AVAILABLE DATA —
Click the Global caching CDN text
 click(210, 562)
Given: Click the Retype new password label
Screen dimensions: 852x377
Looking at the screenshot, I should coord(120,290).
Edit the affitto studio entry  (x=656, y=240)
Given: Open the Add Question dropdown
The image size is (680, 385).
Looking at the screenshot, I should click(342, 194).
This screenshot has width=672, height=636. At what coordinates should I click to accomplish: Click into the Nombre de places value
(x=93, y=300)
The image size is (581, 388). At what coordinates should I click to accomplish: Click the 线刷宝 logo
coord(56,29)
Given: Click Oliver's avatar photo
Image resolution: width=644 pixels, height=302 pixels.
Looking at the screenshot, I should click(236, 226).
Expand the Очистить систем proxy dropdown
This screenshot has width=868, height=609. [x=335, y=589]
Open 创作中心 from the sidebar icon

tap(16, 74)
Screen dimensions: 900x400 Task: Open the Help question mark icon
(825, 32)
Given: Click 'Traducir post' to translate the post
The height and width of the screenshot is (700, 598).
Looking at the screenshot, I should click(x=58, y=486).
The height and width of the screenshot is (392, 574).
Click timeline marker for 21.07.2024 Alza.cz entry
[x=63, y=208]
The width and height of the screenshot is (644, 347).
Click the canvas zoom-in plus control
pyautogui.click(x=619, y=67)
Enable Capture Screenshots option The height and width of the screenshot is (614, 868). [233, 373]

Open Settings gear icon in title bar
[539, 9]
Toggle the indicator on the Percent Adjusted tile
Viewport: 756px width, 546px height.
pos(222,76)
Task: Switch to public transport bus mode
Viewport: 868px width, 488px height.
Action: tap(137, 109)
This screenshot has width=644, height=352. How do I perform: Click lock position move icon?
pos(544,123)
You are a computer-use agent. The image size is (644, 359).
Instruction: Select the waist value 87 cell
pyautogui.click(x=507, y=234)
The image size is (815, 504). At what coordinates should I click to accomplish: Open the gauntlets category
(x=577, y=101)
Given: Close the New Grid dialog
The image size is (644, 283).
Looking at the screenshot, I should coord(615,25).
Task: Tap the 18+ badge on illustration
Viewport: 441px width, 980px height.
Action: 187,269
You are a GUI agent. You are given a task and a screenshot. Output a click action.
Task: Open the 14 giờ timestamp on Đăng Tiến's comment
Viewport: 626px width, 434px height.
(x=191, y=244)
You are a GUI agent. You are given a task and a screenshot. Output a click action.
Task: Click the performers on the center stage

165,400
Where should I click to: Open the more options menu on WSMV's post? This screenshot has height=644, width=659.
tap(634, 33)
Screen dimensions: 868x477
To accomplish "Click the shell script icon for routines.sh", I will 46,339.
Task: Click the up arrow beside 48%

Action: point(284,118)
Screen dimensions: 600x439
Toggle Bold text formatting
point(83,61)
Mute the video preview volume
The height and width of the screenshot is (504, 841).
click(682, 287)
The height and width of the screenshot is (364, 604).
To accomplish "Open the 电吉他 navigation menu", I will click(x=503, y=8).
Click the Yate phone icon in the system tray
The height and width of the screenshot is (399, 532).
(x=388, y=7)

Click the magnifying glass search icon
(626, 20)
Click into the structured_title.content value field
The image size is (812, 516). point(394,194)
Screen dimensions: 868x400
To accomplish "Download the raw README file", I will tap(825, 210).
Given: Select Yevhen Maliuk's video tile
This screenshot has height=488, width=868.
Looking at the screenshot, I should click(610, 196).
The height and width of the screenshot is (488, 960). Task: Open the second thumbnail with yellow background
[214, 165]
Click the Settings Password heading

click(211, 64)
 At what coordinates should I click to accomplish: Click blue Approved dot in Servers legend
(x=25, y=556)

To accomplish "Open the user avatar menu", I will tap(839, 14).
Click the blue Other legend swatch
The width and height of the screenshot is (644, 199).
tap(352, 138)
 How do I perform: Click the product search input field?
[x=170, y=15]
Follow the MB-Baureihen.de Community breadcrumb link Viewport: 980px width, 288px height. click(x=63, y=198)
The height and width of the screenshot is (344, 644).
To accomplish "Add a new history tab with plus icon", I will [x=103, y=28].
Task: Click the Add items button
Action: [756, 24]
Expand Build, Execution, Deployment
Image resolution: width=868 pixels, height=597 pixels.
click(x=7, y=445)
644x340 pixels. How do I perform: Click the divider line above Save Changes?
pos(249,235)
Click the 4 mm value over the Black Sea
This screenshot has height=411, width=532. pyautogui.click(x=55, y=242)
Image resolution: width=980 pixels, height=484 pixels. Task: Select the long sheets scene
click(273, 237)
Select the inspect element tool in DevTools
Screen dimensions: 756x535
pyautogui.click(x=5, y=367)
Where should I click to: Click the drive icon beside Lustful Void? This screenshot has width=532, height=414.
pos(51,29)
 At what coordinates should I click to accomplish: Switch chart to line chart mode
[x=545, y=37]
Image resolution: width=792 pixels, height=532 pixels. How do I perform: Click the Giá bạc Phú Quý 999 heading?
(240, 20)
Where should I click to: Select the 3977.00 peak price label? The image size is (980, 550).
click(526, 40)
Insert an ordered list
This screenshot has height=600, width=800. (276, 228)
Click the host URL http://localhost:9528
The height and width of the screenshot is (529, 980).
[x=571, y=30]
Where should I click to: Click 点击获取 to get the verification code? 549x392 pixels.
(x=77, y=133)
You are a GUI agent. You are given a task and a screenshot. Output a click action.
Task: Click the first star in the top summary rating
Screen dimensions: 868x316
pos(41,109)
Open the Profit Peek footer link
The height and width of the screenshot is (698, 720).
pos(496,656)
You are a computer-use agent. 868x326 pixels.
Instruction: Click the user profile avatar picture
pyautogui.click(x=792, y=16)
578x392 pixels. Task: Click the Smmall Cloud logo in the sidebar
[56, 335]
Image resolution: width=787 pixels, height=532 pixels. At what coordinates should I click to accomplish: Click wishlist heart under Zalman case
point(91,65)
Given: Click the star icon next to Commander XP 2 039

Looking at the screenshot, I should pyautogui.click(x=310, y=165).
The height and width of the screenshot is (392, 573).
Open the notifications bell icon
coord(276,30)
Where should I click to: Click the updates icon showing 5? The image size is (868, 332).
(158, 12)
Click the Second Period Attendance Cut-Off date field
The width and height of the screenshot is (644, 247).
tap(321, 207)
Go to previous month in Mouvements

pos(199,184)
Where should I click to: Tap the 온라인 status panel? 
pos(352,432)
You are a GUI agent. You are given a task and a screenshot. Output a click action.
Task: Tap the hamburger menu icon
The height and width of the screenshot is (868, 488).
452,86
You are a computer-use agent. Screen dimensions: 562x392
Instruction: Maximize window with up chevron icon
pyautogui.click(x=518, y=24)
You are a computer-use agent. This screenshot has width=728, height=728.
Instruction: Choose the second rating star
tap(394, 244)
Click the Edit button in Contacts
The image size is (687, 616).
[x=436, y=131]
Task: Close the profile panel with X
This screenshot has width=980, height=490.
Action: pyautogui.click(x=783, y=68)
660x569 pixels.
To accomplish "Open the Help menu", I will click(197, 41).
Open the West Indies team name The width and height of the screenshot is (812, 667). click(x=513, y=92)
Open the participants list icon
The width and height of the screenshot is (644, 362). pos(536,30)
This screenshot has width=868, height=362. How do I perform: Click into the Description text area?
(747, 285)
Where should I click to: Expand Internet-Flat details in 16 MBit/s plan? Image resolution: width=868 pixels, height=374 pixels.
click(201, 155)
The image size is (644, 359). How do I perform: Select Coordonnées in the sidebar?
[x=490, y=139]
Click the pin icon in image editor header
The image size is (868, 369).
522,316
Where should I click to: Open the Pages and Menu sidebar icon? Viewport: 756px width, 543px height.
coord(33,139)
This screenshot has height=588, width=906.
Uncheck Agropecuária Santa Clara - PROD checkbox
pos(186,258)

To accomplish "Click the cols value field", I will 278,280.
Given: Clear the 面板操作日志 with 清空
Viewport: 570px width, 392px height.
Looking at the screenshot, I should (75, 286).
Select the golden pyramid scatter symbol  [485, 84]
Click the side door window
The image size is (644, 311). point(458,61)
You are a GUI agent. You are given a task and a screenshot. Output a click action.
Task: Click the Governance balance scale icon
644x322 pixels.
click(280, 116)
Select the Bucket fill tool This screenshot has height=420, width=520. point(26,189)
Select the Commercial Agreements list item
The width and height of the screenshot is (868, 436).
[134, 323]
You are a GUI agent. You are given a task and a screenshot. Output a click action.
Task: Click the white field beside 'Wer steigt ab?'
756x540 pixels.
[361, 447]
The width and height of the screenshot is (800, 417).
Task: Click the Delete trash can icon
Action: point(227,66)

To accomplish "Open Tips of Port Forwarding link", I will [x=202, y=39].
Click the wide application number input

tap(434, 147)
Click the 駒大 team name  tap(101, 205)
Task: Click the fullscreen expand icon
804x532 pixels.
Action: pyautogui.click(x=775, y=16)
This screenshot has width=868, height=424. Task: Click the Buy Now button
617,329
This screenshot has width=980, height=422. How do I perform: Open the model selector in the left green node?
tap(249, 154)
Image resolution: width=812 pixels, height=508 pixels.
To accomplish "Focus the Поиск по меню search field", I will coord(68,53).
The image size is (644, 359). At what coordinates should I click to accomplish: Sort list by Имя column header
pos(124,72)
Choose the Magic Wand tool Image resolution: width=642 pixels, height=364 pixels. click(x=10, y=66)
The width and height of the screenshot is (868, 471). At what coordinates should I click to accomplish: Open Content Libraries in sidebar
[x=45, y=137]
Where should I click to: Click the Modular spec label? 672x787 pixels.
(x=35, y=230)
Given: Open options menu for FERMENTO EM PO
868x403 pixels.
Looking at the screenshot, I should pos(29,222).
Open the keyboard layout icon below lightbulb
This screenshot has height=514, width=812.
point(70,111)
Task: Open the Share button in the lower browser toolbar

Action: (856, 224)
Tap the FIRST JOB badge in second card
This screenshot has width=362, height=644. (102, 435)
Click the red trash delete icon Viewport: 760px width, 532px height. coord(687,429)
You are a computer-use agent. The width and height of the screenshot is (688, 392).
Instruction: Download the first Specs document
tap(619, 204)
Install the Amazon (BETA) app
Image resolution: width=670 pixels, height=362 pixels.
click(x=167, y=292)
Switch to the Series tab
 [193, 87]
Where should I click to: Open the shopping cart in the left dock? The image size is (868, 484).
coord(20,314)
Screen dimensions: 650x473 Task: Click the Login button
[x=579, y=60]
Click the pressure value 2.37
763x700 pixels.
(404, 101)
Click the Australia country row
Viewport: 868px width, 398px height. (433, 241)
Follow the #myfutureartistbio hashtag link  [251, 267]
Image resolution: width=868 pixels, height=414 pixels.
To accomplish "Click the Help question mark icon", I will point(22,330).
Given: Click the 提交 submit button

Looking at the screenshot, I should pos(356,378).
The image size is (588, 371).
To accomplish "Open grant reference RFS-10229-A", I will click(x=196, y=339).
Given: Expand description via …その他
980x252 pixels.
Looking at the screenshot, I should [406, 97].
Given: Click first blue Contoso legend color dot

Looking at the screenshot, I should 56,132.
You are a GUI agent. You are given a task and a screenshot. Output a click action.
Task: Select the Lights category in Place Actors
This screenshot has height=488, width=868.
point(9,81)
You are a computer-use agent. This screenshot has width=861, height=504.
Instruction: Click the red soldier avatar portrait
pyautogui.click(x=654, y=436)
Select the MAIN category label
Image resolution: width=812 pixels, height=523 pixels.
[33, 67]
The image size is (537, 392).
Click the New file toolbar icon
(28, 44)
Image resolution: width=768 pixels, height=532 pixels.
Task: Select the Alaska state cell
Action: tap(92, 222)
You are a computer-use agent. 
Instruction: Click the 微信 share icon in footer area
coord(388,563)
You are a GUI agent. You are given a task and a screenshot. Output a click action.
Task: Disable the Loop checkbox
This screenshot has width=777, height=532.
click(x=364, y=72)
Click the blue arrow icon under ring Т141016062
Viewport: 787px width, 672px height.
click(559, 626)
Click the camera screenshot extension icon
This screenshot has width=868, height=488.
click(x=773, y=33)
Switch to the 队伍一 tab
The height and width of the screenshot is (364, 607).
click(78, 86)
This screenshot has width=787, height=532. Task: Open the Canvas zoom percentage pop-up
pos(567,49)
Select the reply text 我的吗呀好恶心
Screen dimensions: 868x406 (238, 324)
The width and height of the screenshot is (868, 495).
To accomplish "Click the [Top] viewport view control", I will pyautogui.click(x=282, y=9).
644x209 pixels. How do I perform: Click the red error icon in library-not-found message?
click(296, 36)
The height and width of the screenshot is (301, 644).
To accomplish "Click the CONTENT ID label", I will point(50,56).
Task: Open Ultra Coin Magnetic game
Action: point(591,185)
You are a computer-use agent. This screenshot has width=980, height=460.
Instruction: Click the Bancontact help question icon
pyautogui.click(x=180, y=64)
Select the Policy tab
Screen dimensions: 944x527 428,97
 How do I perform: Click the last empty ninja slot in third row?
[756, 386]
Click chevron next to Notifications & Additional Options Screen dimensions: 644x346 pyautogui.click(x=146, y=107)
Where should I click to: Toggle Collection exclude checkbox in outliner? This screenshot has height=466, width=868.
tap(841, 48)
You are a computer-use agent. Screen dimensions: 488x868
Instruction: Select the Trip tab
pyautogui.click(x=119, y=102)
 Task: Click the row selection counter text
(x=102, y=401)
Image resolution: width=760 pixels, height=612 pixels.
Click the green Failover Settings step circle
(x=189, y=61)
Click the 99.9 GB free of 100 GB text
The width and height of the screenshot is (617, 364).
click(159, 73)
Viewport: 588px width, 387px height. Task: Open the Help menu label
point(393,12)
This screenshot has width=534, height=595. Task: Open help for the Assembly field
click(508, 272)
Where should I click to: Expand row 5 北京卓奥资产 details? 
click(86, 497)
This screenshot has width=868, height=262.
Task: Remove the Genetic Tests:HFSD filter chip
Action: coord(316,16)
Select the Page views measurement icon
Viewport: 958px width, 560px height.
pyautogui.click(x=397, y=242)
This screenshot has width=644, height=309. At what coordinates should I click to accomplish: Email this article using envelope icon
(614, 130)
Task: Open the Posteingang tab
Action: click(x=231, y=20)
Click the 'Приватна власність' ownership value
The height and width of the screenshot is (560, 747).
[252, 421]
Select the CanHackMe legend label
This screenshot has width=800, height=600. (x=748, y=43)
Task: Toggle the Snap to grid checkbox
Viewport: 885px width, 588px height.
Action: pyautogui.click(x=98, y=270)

TASK TO CARRY OUT — Your answer should consist solely of the lines above from the line with "Image resolution: width=670" to the line with "Task: Select the Lights", both included, reproduced exactly.

OUTPUT —
Image resolution: width=670 pixels, height=362 pixels.
click(x=167, y=292)
Switch to the Series tab
 [193, 87]
Where should I click to: Open the shopping cart in the left dock? The image size is (868, 484).
coord(20,314)
Screen dimensions: 650x473 Task: Click the Login button
[x=579, y=60]
Click the pressure value 2.37
763x700 pixels.
(404, 101)
Click the Australia country row
Viewport: 868px width, 398px height. (433, 241)
Follow the #myfutureartistbio hashtag link  [251, 267]
Image resolution: width=868 pixels, height=414 pixels.
To accomplish "Click the Help question mark icon", I will point(22,330).
Given: Click the 提交 submit button

Looking at the screenshot, I should pos(356,378).
The image size is (588, 371).
To accomplish "Open grant reference RFS-10229-A", I will click(x=196, y=339).
Given: Expand description via …その他
980x252 pixels.
Looking at the screenshot, I should [406, 97].
Given: Click first blue Contoso legend color dot

Looking at the screenshot, I should 56,132.
You are a GUI agent. You are given a task and a screenshot. Output a click action.
Task: Select the Lights category in Place Actors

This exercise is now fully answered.